The other inequality: how the state spends our money

Growing inequality between rich and poor across the world has rightly become the focus of much investigation and analysis. The Organization for Economic Cooperation and Development underlined the issue’s importance yesterday, reporting that income inequality has reached record highs in most OECD countries and remains at even higher levels in many emerging economies. In Greece, as might be expected, income inequality has worsened during the crisis, with our country showing the biggest divide among eurozone countries. In the EU as a whole, only Britain rates worse than Greece.

The comparison with Britain, however, suggests that inequality’s impact should not be measured only as the ratio between what the top 10 percent (or 1 percent) earns as opposed to the majority and the lowest 10 percent. What we should also focus on is what we pay the state and what we get in return in terms of services. Once again, Greece’s “particularities” can highlight problems that may be less visible in other societies. Immediately, we see the huge cost of the many plagues of Greece: tax evasion, inefficient bureaucracy, chaotic and often conflicting legislation, institutions’ lack of credibility and the triumph of moral hazard all conspire towards wasting the revenues that the state does gather.

This works to the detriment of those – rich and poor – who do contribute to society and benefits the cheats and freeloaders. The comparison with other countries is telling. In Greece a hard-working tax-paying, salaried employee will see more than half of his or her income going towards taxes, social security and other levies (including municipal fees, state television, taxes for third parties, and so on). Citizens of other EU countries may pay similar rates, but most of them can at least expect a reasonably high level of education and health services, and a smoothly functioning city and state. In Greece, after paying so much, we spend billions more each year on private healthcare and education for our children, while supporting a state apparatus that is scandalous not so much for its size (which is not much greater than in other EU countries) but for the burden it places on society.
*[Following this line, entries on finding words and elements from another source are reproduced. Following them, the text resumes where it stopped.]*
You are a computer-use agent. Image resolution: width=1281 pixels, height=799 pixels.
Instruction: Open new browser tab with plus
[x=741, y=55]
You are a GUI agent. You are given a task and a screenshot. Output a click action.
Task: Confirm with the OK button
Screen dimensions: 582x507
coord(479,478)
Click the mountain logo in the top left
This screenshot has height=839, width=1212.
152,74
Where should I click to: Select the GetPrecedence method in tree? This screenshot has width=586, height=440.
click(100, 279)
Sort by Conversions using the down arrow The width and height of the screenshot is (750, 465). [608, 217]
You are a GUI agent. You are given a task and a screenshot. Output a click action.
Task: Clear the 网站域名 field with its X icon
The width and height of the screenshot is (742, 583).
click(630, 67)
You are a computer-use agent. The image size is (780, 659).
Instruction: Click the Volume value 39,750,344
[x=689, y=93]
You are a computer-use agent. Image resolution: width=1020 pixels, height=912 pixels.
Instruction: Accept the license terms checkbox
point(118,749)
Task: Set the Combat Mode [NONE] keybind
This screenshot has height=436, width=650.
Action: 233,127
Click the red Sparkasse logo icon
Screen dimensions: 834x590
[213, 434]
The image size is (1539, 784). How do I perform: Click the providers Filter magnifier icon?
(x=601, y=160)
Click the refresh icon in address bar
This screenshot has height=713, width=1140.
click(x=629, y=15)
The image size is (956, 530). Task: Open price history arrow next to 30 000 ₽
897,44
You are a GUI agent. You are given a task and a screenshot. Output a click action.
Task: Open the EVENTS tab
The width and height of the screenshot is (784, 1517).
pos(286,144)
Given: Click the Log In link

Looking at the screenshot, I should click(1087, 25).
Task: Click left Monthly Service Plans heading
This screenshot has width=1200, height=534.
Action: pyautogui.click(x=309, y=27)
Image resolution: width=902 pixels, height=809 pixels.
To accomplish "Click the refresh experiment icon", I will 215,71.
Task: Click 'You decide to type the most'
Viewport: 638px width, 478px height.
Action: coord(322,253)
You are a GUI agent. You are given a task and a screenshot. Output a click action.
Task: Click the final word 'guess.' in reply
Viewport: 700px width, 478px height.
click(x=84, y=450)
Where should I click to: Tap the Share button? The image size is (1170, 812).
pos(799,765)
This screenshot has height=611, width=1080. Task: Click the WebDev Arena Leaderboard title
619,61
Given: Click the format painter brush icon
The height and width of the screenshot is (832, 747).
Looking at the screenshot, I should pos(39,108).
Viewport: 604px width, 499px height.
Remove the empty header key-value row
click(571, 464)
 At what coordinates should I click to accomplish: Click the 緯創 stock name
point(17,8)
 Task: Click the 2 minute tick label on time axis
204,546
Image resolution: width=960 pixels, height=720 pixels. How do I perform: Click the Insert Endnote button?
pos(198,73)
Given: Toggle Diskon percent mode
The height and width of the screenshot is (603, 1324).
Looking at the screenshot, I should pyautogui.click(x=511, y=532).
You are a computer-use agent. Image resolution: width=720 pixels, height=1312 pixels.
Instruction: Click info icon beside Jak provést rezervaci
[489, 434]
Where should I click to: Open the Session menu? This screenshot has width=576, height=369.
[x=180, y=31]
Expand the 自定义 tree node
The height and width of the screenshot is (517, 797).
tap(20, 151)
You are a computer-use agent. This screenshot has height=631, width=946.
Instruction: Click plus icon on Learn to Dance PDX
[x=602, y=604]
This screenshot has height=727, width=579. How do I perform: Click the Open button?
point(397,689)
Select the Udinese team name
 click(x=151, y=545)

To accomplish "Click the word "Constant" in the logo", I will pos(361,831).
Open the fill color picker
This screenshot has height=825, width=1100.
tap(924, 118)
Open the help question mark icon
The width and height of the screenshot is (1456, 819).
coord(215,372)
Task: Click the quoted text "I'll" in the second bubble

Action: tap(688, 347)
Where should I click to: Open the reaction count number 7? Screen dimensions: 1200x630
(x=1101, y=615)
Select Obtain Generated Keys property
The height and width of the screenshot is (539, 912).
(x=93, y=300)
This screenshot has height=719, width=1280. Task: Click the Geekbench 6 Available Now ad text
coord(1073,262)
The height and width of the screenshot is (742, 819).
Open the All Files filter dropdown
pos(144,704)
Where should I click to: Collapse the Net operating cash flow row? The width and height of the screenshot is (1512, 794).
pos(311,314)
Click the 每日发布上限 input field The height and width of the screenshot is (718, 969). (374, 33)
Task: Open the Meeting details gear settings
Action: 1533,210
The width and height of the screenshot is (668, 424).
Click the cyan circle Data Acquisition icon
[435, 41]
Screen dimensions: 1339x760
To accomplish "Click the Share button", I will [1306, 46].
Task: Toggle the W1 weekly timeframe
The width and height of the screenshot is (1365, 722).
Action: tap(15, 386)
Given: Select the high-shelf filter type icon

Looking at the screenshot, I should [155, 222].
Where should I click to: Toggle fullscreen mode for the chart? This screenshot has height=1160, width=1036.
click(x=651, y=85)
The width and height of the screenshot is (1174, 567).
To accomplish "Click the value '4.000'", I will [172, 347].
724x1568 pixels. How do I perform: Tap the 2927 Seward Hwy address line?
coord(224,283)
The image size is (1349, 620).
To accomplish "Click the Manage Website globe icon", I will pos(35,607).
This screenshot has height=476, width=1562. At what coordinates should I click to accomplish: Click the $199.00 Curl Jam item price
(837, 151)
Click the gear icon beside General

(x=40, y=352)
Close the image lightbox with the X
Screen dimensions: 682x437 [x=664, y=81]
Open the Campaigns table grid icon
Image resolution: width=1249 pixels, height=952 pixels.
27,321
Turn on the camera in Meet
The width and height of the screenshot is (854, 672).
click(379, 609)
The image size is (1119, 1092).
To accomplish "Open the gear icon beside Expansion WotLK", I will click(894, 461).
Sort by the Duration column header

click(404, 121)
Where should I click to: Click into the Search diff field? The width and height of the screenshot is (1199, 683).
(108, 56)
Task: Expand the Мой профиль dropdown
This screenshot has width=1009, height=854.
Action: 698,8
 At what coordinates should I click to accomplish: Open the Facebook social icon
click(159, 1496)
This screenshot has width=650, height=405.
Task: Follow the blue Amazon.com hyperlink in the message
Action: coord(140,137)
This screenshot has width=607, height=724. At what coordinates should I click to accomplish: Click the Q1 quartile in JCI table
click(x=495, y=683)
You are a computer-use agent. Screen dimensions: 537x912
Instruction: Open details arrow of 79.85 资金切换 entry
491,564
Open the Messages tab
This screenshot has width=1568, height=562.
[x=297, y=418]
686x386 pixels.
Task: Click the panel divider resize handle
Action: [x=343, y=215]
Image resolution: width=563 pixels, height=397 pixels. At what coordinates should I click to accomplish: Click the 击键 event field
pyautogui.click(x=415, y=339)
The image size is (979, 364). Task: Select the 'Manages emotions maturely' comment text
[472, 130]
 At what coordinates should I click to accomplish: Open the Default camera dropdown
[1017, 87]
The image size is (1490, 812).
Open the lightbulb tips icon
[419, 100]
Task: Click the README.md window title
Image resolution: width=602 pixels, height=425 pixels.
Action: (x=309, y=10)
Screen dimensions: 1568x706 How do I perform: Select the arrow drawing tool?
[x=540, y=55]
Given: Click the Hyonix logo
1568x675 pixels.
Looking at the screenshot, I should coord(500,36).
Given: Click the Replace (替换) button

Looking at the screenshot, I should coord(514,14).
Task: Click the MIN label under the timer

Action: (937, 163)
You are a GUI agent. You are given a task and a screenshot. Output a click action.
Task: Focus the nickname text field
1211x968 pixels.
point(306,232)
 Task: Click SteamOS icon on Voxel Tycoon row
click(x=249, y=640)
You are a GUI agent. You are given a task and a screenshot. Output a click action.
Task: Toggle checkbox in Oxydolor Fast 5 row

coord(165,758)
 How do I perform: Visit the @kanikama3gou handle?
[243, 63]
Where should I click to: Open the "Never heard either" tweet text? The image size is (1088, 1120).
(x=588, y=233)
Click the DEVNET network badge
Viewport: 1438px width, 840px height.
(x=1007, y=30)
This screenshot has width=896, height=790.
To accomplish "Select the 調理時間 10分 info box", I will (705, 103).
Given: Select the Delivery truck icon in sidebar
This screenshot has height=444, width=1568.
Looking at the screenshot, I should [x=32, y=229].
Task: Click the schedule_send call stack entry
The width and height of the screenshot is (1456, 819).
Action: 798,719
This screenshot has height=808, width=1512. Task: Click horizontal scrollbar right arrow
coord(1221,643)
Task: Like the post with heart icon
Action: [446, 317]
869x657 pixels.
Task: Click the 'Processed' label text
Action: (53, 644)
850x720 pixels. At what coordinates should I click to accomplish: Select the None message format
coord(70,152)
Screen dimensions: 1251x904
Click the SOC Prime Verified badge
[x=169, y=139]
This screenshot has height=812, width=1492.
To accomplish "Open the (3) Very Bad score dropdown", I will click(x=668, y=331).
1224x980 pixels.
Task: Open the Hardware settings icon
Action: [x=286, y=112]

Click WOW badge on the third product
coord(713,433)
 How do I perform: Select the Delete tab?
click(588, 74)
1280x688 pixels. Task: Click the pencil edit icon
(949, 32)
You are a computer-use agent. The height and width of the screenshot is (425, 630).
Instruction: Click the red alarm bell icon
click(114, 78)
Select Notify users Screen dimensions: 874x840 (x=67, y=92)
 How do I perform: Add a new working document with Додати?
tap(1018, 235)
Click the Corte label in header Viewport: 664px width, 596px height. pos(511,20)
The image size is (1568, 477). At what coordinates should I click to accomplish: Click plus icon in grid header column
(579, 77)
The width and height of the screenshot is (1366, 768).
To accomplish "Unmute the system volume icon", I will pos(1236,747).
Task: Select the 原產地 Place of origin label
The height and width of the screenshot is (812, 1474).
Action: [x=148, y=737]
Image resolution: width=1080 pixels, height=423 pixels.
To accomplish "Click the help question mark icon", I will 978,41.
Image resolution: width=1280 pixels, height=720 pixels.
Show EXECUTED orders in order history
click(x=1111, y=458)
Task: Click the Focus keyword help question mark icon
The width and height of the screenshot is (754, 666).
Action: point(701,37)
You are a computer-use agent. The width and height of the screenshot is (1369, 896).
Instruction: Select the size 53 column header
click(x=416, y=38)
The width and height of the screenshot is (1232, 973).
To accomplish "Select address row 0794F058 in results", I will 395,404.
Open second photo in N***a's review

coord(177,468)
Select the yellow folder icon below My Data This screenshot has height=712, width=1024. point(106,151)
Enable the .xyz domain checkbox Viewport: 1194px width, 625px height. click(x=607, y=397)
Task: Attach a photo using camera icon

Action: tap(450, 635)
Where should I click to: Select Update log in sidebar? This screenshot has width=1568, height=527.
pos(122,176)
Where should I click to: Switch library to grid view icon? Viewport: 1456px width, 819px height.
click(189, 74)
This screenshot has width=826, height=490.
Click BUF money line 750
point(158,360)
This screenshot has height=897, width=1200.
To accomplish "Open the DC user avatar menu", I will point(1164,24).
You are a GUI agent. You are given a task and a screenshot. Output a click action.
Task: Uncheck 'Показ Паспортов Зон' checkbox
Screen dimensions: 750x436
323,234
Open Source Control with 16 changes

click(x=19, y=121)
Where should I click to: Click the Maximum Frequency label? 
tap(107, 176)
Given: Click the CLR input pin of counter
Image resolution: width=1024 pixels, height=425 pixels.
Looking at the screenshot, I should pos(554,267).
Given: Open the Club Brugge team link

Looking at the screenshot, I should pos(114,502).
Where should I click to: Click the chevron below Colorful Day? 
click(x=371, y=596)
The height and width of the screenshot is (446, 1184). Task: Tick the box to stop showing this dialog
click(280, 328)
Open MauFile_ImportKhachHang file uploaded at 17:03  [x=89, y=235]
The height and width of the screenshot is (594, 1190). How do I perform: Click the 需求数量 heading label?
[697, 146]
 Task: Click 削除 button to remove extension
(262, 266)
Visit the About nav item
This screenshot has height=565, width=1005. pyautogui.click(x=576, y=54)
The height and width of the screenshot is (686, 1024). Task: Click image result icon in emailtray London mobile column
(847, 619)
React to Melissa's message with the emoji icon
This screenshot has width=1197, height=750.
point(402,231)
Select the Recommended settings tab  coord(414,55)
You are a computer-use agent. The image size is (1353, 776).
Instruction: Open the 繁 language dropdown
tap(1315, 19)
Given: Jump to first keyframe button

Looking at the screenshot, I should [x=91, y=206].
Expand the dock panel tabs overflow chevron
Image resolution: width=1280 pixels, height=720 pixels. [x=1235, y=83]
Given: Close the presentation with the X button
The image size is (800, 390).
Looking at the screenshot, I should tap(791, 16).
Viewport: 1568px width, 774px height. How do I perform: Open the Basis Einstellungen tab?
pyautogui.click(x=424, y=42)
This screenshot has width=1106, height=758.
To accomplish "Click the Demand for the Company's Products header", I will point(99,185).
The OECD report notes that improving job quality, reducing gender gaps and encouraging greater investment in education and skills are essential to tackling inequality. It stresses that high inequality is bad for growth, that it cuts into the social fabric of countries. For the past few decades, Greeks enjoyed an unprecedented level of prosperity and social equality (in the lack of a class system). But these treasures were not protected by self-discipline, by the accountability of state and other officials and by equality before the law. Before the crisis our society was riven by inequality; this was not directly related to incomes but to our relationship with each other and with the state, between each group and the whole. The road to recovery through justice is difficult. But at least now we can see it.